# Data supplied start
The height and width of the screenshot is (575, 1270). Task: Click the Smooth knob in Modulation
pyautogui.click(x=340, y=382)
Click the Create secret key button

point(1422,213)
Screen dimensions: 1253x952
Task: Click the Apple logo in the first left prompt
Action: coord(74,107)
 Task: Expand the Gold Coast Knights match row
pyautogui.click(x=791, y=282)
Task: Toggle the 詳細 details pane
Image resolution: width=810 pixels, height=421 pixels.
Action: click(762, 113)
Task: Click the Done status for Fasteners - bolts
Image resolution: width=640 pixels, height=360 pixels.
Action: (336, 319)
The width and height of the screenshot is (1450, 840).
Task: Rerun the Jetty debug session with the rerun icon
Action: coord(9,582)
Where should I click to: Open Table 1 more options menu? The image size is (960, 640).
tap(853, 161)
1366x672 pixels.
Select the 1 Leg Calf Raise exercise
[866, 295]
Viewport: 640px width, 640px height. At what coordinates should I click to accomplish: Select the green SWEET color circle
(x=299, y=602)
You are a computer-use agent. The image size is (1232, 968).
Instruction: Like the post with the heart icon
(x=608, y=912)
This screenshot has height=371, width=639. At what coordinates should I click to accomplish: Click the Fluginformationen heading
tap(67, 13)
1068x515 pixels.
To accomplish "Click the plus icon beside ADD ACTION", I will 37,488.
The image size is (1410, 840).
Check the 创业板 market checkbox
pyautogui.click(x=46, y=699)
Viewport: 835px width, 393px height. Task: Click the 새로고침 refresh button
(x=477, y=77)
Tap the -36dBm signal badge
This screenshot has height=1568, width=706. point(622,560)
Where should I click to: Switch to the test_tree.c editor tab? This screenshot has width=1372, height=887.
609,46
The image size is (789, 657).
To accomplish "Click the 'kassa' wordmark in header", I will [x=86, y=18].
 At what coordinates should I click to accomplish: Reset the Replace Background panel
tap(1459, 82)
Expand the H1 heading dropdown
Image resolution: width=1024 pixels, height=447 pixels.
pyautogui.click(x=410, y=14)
# Data supplied end
> **Short problem**: Pull out every line in the entries above that contains the word "Viewport". Matches are case-sensitive.

> **Task output**:
Viewport: 640px width, 640px height. At what coordinates should I click to accomplish: Select the green SWEET color circle
Viewport: 835px width, 393px height. Task: Click the 새로고침 refresh button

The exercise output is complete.